Perceptions of LLM tutors in class depend on surfacing specific stakeholder concerns in context rather than measuring broad approval.

A machine-rendered reading of the paper's core claim, the machinery that carries it, and where it could break.

The paper introduces Co-PALE, a framework that ties educational settings, responsible AI principles, and distinct perception categories to guide decisions on LLM tools. It shows that prior studies often overlook how the same technology creates different worries for faculty versus parents in different scenarios. Focus groups with these groups reveal tensions that approval surveys miss, supporting more deliberate choices about where and for whom such tools should be used.

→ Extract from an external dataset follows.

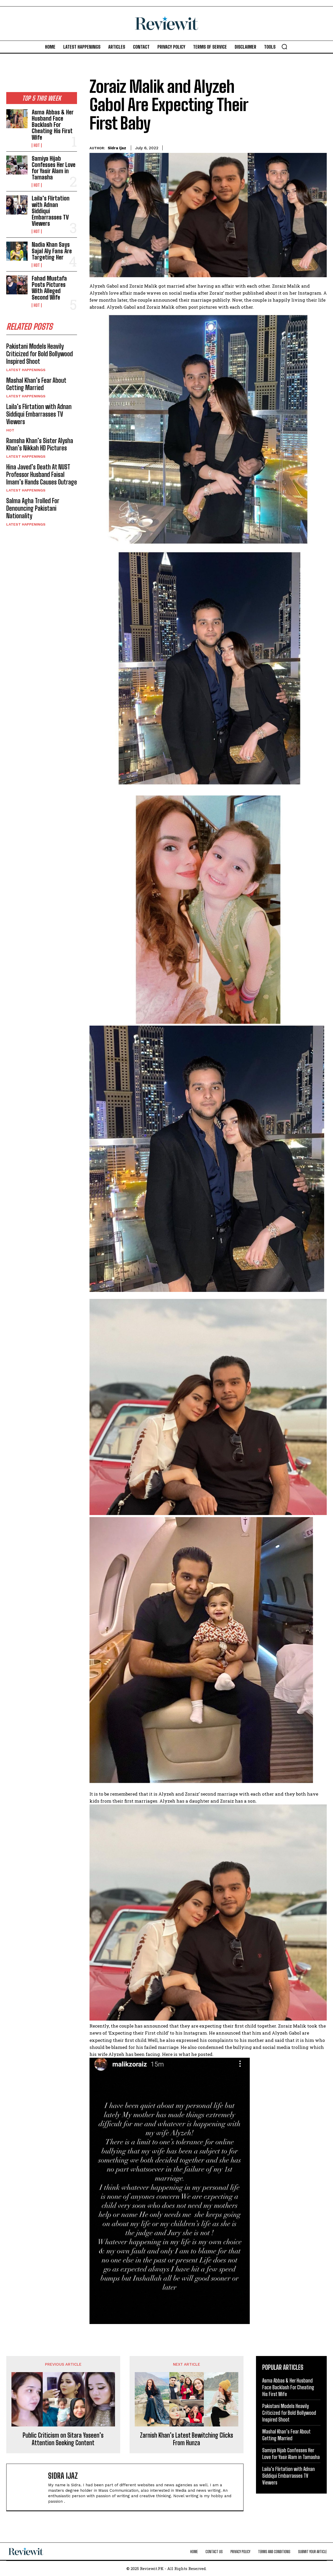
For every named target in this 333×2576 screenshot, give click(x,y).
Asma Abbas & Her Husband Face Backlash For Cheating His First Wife (53, 125)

This matters because deployment without this approach risks ignoring key voices and leading to mismatched governance.

Core claim

The central claim is that understanding stakeholder perceptions of LLM-based systems in the classroom requires identifying whose concerns are surfaced, in which contexts, and with what implications for responsible design and governance, rather than measuring approval or acceptance. Co-PALE connects educational context, responsible AI principles, and categories of perception to support more systematic reasoning about adoption. It is grounded through analysis of prior work that reveals recurring gaps, contextually distinct scenarios that illustrate differing concerns, and focus groups with university faculty and K-12 parents that surface tensions and uncertainties.

What carries the argument

Co-PALE (Contextualized Perceptions for the Adoption of LLMs in Education), a stakeholder-first framework linking educational contexts, responsible AI principles, and perception categories to enable deliberate deployment decisions.

If this is right

  • Deployment decisions must account for distinct concerns raised by different stakeholders in specific educational settings.
  • The framework enables identification of recurring gaps in how perceptions have been studied previously.
  • Focus-group reflections demonstrate uncertainties that arise when applying the framework to real groups.
  • Context-specific scenarios illustrate that identical LLM tools produce varying implications for different stakeholders.

Where Pith is reading between the lines

These are editorial extensions of the paper, not claims the author makes directly.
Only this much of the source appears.